* **SOURCE DOCUMENT**
____

In vivo drug discovery for β-cell proliferation in diabetes
In a study published in Nature Metabolism, researchers at the department of Cell and Molecular Biology developed a novel technique to identify small molecules that can make insulin-producing β-cells divide.
Olov Andersson and Jeremie Charbord explains: "Diabetes is characterized by the progressive loss of functional β-cells. One possible approach to curing diabetes is to generate new β-cells in situ to replenish the pool of β-cells. β-cell proliferation expands the β-cell mass mostly during development but also under certain hyperglycemic conditions in adulthood, a process that could potentially be used for β-cell regeneration in diabetes.
"To screen for chemicals that can induce β-cell proliferation, we developed a novel assay in zebrafish based on the fluorescence ubiquitination cell-cycle indicator (FUCCI) method, in which the S/G2/M marker geminin is fused to a fluorescent protein. Instead of fusing geminin to a fluorescent protein, we fused it to a luciferase protein and expressed it under the control of the insulin promoter to specifically report β-cell proliferation in vivo in a high-throughput manner. We named this assay LUCCI (for Luminescence Ubiquitination-based Cell Cycle Indicator) and used it to set up a high-throughput chemical screen in transgenic zebrafish. In this way, we identified a kinase inhibitor that potently stimulates β-cell proliferation, and confirmed this effect in mouse and human β-cells to make sure the effect is conserved across species.

____

* **GIVEN INFORMATION**
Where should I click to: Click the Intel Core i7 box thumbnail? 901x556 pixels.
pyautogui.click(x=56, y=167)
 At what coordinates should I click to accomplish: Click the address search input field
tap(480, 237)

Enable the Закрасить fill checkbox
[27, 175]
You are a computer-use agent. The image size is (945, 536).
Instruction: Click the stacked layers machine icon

____

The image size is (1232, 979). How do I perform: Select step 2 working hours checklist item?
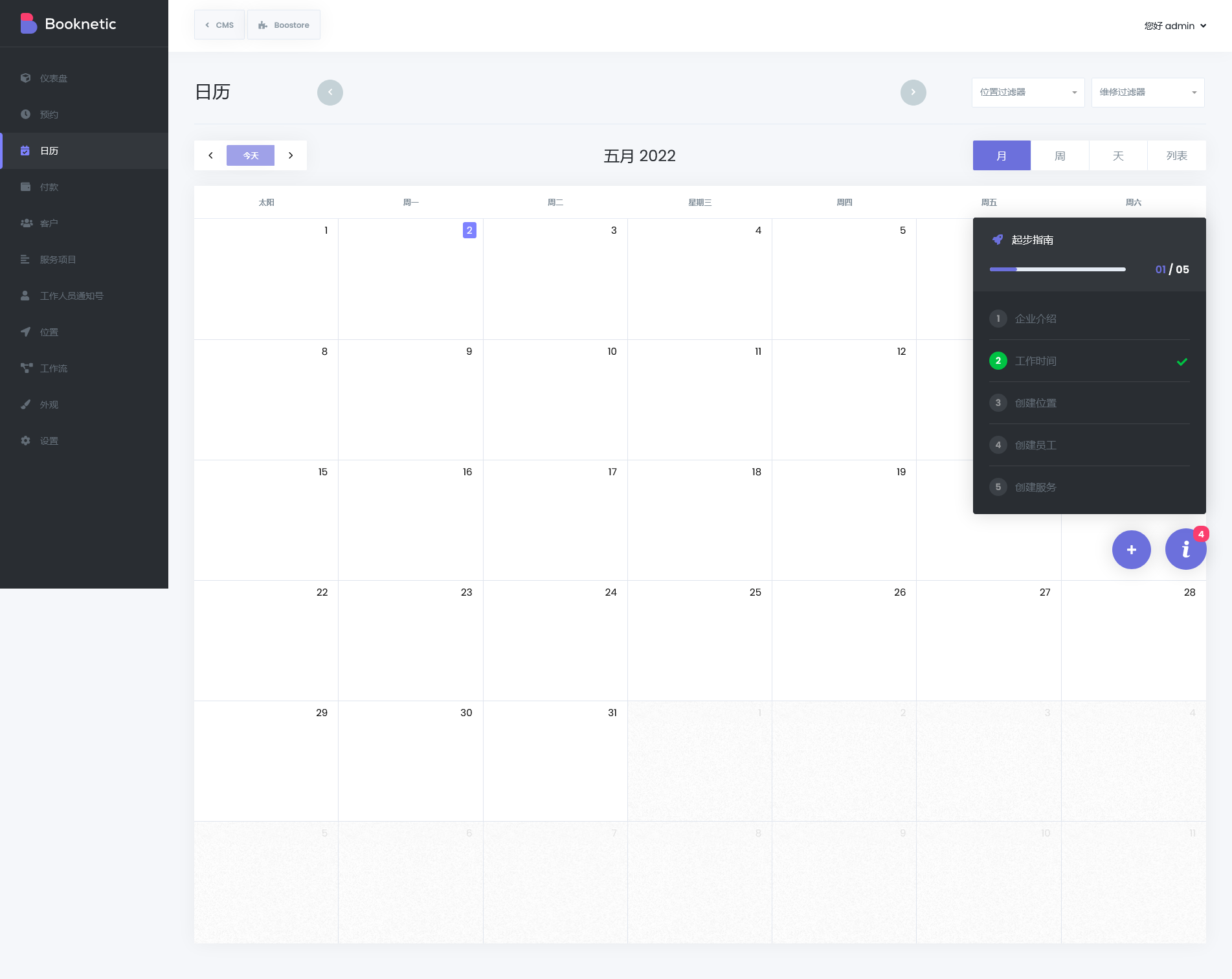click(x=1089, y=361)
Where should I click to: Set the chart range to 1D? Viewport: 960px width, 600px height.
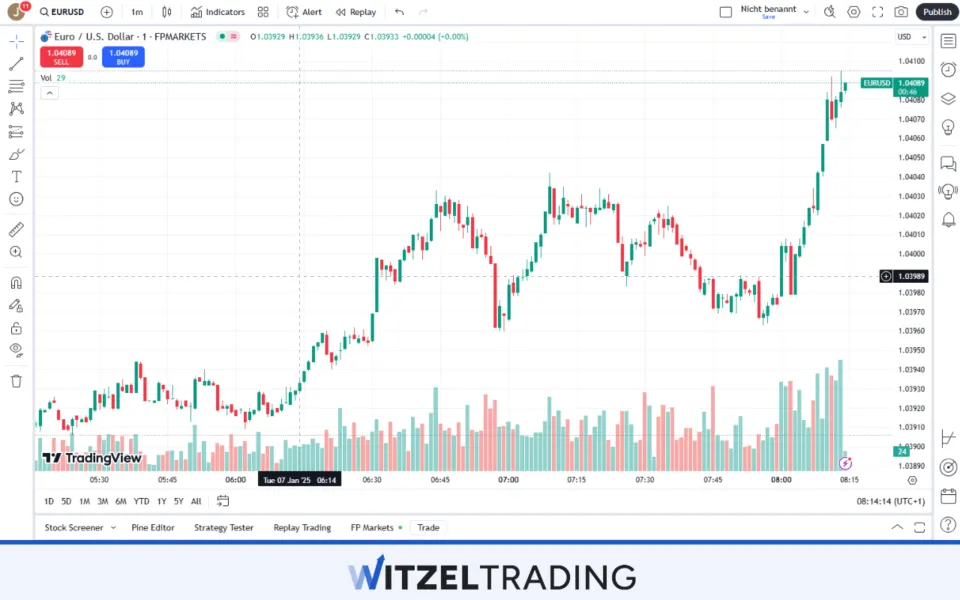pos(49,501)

____

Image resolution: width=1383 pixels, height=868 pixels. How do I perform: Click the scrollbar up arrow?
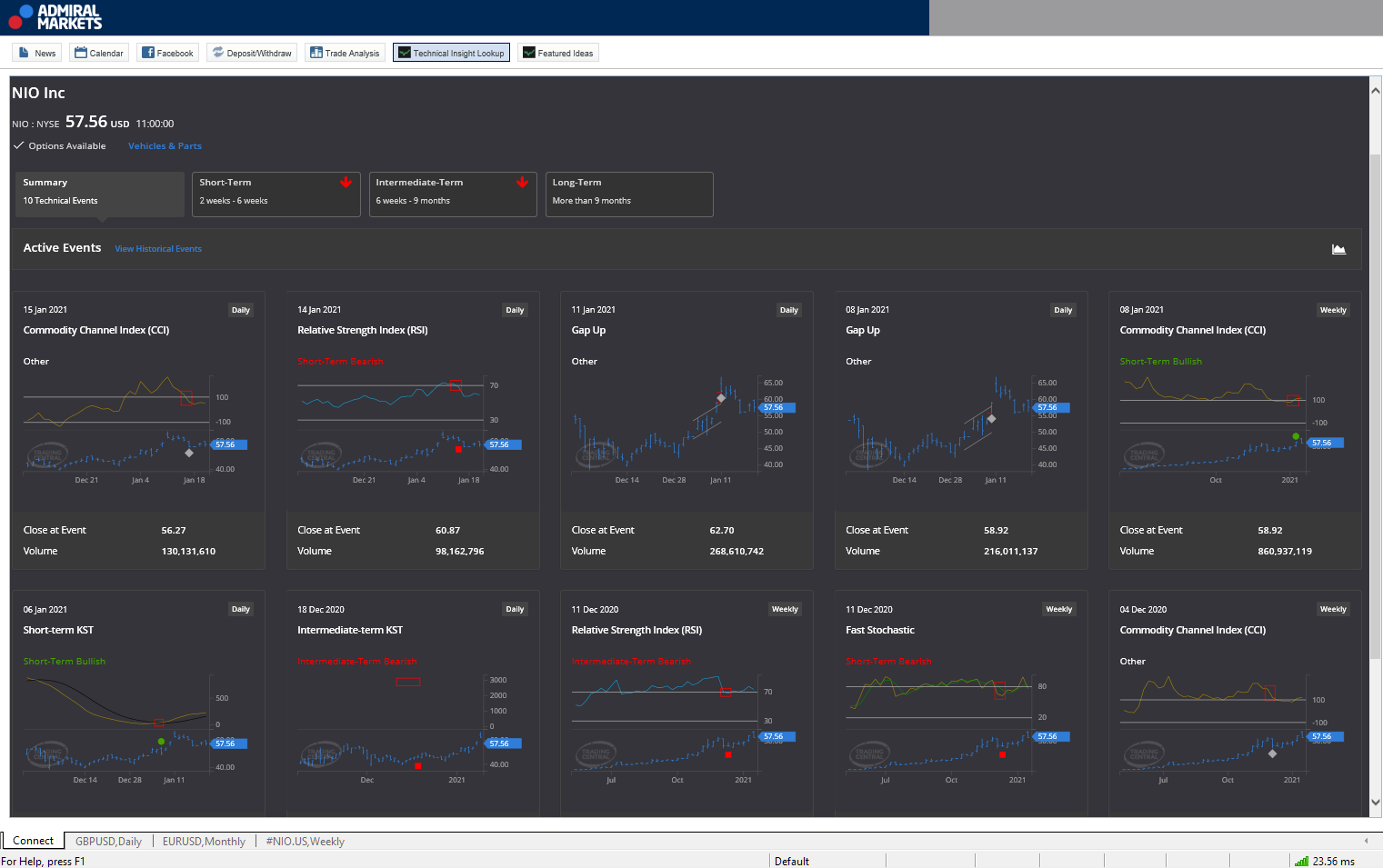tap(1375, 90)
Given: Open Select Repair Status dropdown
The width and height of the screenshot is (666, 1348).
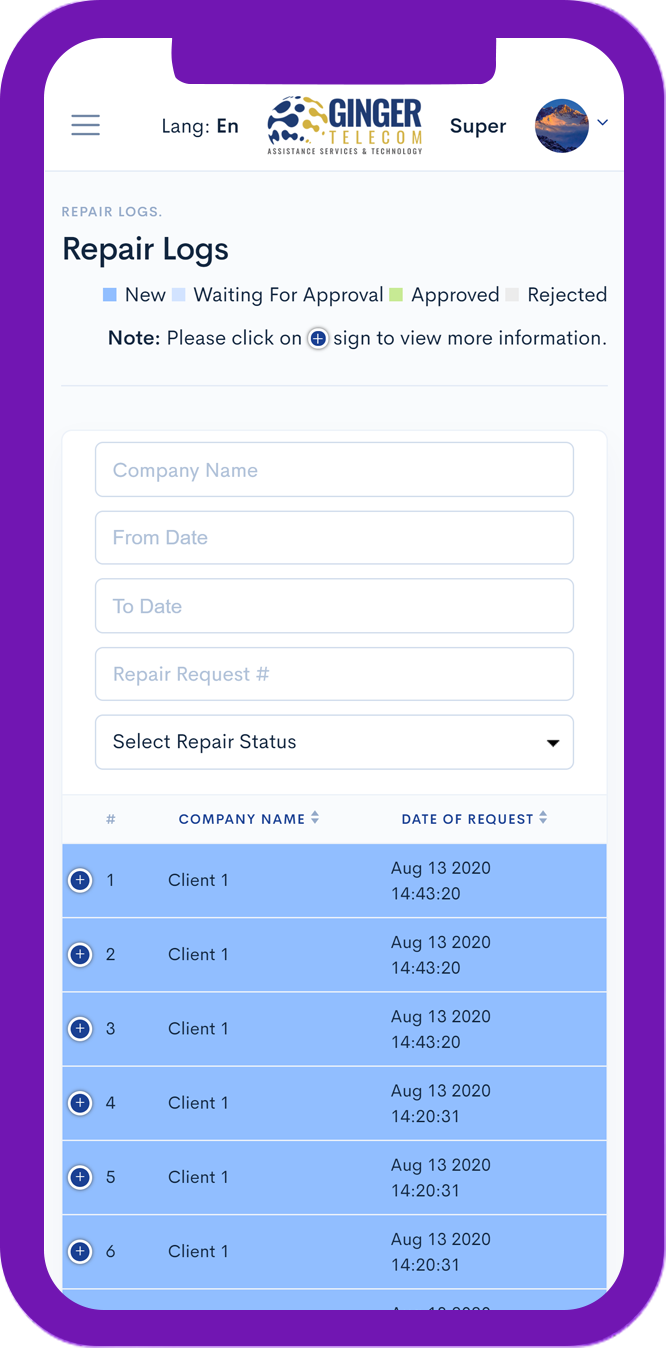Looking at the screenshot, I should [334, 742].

____

In the article on drug discovery for β-cell proliferation, why did the researchers fuse geminin to a luciferase protein and express it under the control of the insulin promoter? Answer in one to three sentences.

* **PROBLEM SOLUTION**
They did this to report β-cell proliferation specifically, in vivo and in a high-throughput manner. Geminin marks cells in the S/G2/M phases, and the insulin promoter limits the signal to β-cells. This let them run a high-throughput chemical screen in transgenic zebrafish.